Heralded as the state voting system’s “most transformational reform to date,” the ability for Kentuckians to register to vote online also made them vulnerable to attack. A ProPublica investigation found that as recently as this week, a computer server powering Kentucky’s voter registration website was inadvertently exposing sensitive back-end files to hackers.

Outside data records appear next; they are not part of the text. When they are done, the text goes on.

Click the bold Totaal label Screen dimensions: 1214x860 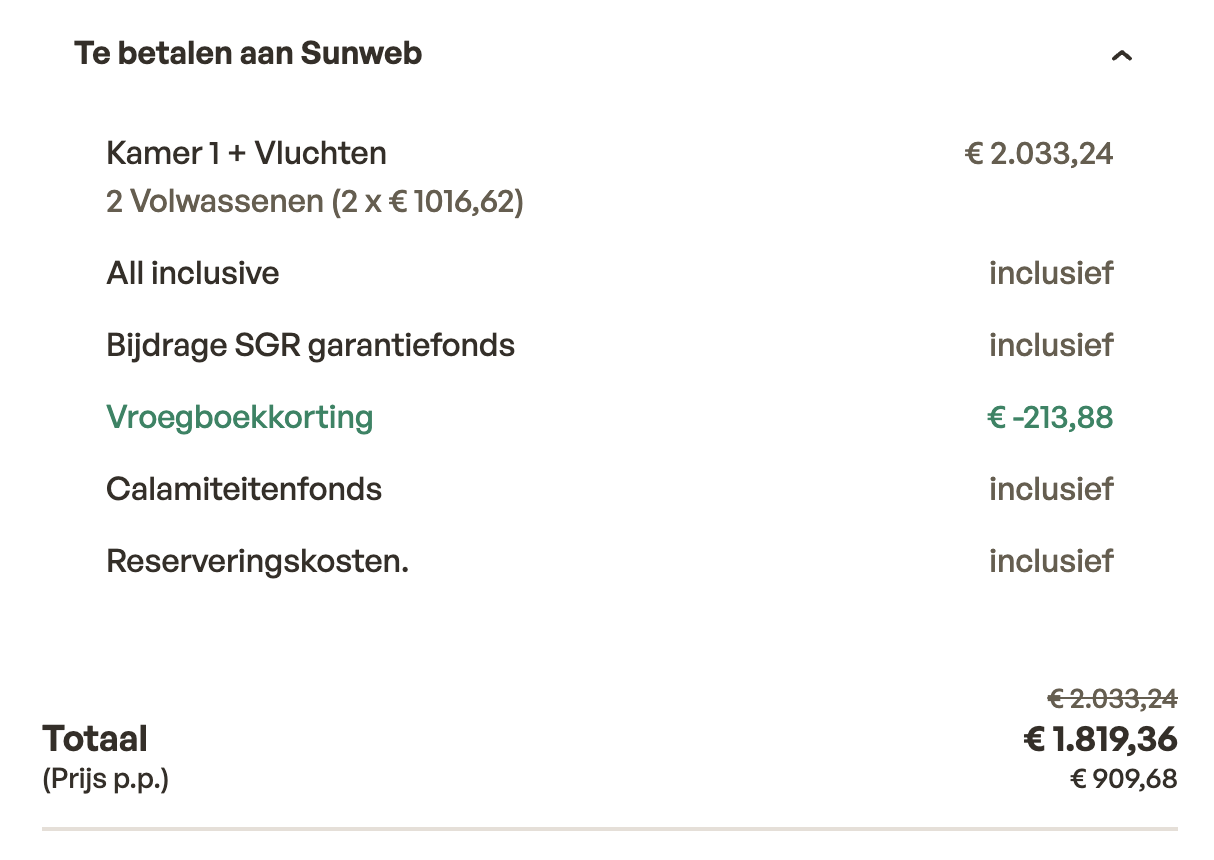(95, 739)
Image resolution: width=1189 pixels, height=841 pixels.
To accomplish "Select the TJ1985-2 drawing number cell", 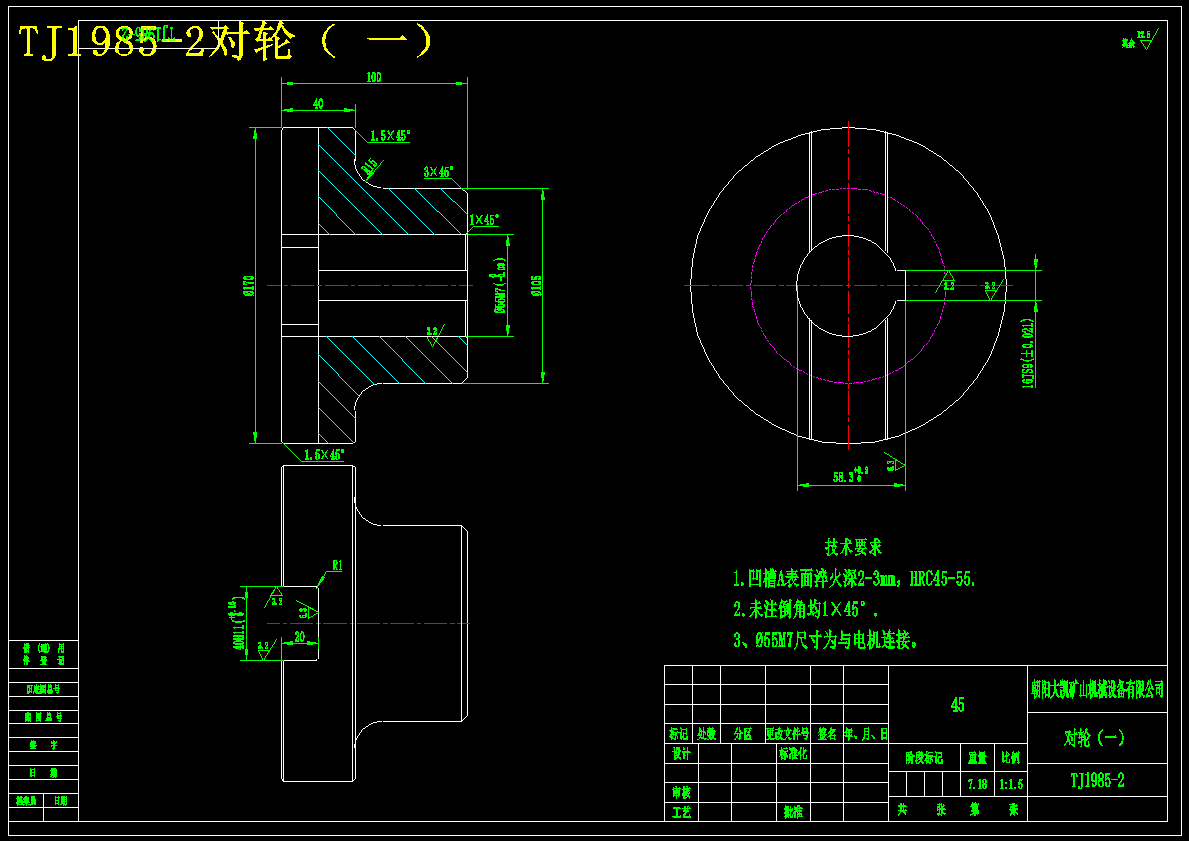I will point(1097,780).
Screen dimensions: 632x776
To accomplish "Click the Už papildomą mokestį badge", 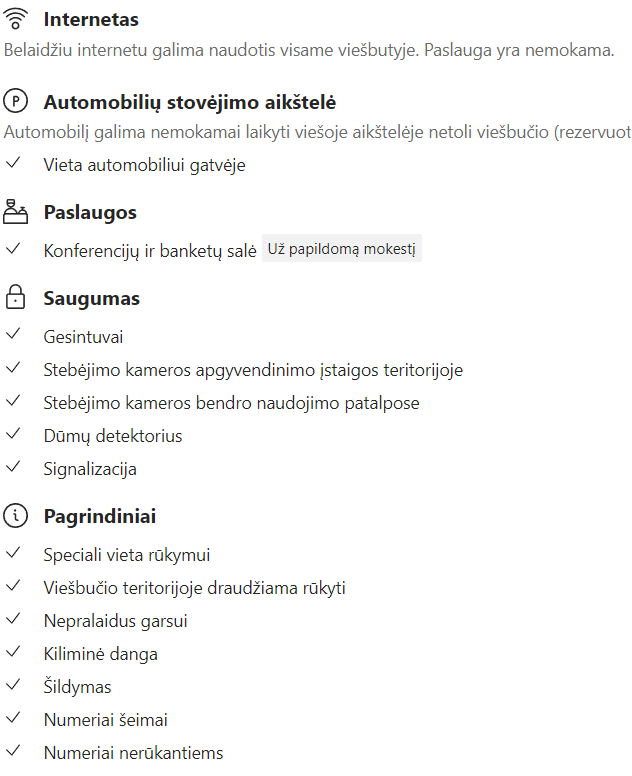I will point(342,249).
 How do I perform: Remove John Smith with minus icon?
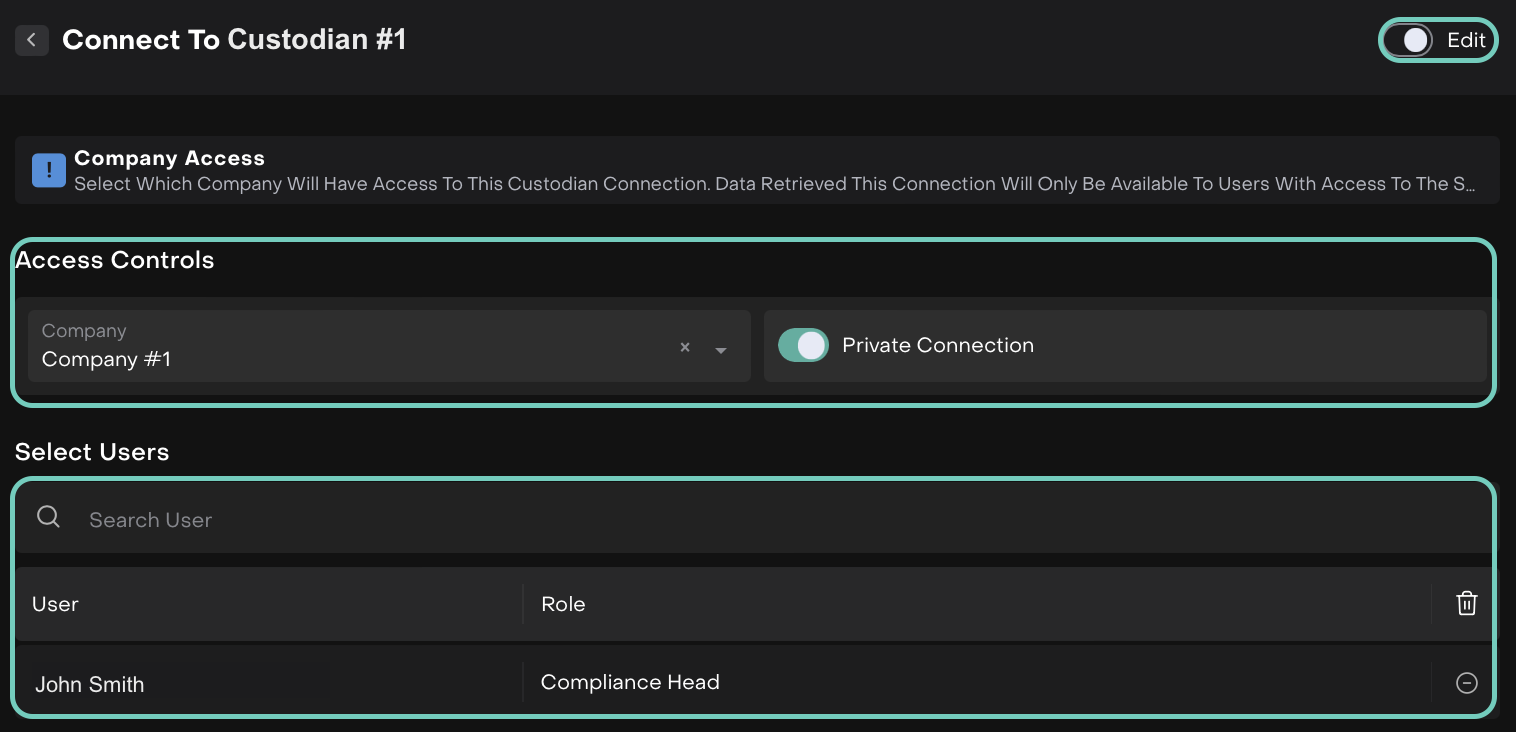coord(1466,683)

Kentucky introduced online voter registration in 2016. At the time, Secretary of State Alison Lundergan Grimes said the move would pave the way for increased participation in elections. … “FTP is a 40-year-old protocol that is insecure and not being retired quickly enough,” said Joseph Lorenzo Hall, the chief technologist at the Center for Democracy and Technology in Washington, D.C., and an advocate for better voting security. “Every communication sent via FTP is not secure, meaning anyone in the hotel, airport or coffee shop on the same public Wi-Fi network that you are on can see everything sent and received. “And malicious attackers can change the contents of a transmission without either side detecting the change.”
The mere presence of superfluous services on a public computer system, such as FTP, raises the risk of a hacker gaining access to sensitive configuration details about the server, Hall said.
“Unnecessary services like FTP,” he said, can be used to cripple a server by bombarding it with traffic — known as a distributed denial of service attack — or allow hackers to break into other computers on the same network.
Secure FTP services, or SFTP, which were introduced more recently, should be used instead, Hall said.